To the average worker, gas detectors are intimidating. They are a lot like giving your grandmother a remote control for her TV in the '70s, a VCR in the '80s, or a cell phone in the '90s. Ask most any gas detection user about what he thinks about his gas monitor, and likely he will tell you he believes that it can protect them and potentially save his life, but he really wishes that he did not have to wear it or carry it at all.

He may even tell you that he doesn't really understand how to use it or even what it does. Now, we couple in the fact that the instrument needs to be bump tested on a daily basis and calibrated routinely, and just like Grandma, they think they might be better off without it.

 

Why Don't LELs Agree?
The world is a very large place when it comes to gas detection. The differences in related standards, whether they are exposure standards, use standards, or standards of physical properties of the gases themselves, sometimes seem to be spread as far as the east is from the west. For example, the lower explosive limits (LEL) of methane and propane are accepted in North America to be 5 percent and 2.1 percent, respectively, while the accepted LEL levels of these gases throughout Europe are 4.4 percent and 1.7 percent, respectively.

How can these gases possibly be more explosive in Europe than they are in the United States or Canada? How can an instrument that is tested and certified for use in an underground coal mine in the United States not be acceptable or permitted to be used in a mine in South Africa or Australia? Why is the permissible exposure limit for carbon monoxide set at 50 ppm by the U.S. Occupational Health and Safety Administration but only set at 25 ppm in the state of California and 30 ppm in the United Kingdom or Australia? I am quite certain that whether I am in Pittsburgh, Pa., Sacramento, Calif., or Melbourne, Australia, and I am exposed to carbon monoxide, it will affect me exactly the same way.

Seeing the Future
In Disney's world of gas detection, gas hazards would never be hidden from us. We would simply put on our 3-D glasses, and any hazard that lurked in the atmosphere would immediately appear. We would be able to identify exactly what gas it is and know the concentration in the blink of an eye. We would be able to see exactly where the gas came from and know how to safely eliminate it.

All concerns about ease of use would be gone. There would be nothing to maintaining a gas detector, other than taking out a tissue and wiping away the smears. If he wished long and hard enough, they would probably even be self-cleaning.
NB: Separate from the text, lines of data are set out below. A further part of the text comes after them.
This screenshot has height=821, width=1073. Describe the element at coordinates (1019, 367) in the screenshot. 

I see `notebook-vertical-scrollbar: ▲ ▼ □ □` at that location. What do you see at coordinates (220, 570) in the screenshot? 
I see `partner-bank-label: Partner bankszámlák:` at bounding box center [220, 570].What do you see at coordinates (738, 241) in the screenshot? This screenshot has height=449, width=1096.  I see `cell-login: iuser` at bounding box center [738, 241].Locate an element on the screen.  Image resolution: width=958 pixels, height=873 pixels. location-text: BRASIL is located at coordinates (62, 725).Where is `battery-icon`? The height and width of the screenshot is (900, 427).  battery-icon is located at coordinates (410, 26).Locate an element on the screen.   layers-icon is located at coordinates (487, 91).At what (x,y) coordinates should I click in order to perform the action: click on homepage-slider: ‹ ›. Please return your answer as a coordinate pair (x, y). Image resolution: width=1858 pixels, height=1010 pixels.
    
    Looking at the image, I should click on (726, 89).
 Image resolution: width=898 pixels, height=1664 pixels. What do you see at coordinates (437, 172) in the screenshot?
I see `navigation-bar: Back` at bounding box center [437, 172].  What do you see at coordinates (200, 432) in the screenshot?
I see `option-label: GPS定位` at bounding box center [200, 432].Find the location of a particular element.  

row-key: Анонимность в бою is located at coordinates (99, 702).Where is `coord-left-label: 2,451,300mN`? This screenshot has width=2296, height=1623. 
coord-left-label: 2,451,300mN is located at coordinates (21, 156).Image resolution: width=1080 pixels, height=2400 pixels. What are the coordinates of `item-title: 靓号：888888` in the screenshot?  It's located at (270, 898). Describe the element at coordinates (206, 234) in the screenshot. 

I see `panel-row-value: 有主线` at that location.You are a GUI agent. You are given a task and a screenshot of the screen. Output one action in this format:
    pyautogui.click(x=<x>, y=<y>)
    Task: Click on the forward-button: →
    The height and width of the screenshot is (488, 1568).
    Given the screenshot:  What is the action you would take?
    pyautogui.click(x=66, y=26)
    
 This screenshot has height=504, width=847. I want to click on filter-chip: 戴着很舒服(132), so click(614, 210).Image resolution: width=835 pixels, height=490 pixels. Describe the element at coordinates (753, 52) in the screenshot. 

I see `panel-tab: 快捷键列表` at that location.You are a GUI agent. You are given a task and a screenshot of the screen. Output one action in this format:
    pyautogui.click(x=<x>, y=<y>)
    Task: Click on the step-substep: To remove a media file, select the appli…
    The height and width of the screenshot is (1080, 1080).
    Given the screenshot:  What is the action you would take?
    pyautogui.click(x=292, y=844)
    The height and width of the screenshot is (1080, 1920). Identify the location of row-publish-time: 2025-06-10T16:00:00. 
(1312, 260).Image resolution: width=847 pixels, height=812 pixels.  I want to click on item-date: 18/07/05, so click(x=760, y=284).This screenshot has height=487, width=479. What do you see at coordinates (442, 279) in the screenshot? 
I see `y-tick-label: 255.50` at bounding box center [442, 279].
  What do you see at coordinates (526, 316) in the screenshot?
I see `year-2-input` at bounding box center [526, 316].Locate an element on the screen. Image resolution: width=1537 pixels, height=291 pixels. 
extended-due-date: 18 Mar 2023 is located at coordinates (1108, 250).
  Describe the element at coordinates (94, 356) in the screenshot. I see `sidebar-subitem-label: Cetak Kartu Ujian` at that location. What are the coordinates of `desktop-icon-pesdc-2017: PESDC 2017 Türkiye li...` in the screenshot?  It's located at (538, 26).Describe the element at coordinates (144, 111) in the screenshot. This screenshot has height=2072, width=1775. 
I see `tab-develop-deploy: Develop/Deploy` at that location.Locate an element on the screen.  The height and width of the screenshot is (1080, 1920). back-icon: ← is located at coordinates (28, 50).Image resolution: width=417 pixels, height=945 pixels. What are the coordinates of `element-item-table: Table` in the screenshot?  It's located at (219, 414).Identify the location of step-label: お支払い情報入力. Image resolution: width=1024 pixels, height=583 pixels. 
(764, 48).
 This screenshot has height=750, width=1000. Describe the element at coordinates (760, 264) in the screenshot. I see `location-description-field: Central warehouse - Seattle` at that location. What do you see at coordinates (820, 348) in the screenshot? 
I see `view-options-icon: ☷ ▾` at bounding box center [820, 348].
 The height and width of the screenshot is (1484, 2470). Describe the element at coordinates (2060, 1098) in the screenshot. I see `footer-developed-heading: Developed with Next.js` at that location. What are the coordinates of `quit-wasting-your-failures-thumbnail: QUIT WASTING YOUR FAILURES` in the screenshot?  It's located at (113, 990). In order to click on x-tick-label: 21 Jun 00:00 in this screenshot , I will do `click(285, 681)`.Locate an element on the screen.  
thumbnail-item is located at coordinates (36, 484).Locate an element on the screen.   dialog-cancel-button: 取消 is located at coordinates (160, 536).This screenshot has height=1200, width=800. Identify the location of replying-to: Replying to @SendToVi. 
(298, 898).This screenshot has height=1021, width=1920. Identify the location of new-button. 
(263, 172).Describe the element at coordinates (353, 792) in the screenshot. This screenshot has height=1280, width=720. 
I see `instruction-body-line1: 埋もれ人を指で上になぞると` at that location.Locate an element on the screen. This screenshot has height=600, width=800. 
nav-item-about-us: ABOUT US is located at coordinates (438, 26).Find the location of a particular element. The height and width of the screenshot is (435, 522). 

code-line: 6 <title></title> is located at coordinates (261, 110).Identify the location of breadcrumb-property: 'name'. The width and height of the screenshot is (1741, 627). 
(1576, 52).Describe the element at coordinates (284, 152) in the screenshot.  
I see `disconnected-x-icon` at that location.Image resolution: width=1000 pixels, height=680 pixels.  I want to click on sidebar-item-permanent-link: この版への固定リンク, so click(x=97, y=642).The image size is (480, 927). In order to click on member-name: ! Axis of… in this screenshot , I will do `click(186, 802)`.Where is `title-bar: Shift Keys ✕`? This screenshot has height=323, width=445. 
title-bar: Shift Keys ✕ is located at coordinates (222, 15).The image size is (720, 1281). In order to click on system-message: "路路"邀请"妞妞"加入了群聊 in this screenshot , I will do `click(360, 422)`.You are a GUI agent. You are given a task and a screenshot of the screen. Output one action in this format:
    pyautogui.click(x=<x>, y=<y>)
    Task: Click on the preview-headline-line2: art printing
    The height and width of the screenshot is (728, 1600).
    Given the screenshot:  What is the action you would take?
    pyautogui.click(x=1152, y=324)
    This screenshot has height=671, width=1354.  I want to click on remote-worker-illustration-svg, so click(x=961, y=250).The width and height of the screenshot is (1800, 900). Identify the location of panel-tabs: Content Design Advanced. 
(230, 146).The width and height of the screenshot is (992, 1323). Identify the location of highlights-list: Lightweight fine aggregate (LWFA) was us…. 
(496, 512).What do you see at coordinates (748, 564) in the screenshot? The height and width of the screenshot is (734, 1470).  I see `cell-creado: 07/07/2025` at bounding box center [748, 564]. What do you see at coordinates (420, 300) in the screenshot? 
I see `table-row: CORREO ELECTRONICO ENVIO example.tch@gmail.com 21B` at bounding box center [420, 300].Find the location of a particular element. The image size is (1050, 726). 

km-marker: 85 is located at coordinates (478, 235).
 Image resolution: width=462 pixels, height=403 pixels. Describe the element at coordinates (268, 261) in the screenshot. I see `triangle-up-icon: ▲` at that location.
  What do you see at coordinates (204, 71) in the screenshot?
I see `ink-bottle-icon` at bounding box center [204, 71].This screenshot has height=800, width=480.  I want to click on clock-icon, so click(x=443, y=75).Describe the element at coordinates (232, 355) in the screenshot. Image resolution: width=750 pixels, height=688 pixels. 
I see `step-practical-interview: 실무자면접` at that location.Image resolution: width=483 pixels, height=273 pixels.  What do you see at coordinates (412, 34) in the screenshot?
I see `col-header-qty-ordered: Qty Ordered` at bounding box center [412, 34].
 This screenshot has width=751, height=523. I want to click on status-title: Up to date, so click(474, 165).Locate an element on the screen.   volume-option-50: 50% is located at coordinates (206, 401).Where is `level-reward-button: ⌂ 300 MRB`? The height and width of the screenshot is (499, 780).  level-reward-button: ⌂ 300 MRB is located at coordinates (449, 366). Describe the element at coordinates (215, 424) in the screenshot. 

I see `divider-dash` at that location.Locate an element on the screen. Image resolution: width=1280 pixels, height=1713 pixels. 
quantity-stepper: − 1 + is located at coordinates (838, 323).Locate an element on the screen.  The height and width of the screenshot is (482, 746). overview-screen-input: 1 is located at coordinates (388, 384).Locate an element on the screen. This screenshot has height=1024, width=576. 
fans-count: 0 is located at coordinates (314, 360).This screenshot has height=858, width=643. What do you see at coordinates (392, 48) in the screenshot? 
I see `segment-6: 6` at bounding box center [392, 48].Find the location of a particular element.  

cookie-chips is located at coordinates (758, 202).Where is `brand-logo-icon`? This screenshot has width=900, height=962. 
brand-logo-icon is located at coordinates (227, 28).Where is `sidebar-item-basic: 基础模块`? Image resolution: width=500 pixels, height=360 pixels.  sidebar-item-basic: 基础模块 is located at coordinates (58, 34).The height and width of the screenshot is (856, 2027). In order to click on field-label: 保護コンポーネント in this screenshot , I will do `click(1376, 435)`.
Disney's kingdom would be unified. One size and one set of standards would fit everyone, everywhere, and death and injury due to gas hazards would be eliminated from the workplace and the world.

But as much as we don't live in the Magic Kingdom's "Fantasyland," we aren't the Flintstones, either. Today's gas detection is not as prehistoric as it sometimes may seem to be. The technology of gas detection is improving, and there are new technologies that will bring new capabilities in the not-so-distant future. Wireless technology for capturing data is emerging quickly, allowing us to learn more about the environments that we work in every day.

We can't drink from the sacred cup just yet, but advances in low power infrared, carbon nanotube, and solid polymer sensing technologies are getting us ever closer to that day. Maintenance concerns are not gone, but full gas detection solutions like our iNet -- Gas Detection as a Service program allow companies that use gas detection to focus on their core business needs and place the pains of managing a gas monitoring program on gas detection experts.

No, we haven't eliminated death in the workplace due to gas accidents just yet, but if we continue to dream and imagine hard enough, our wish will come true. And when it does, we will find out that it is indeed a small world after all.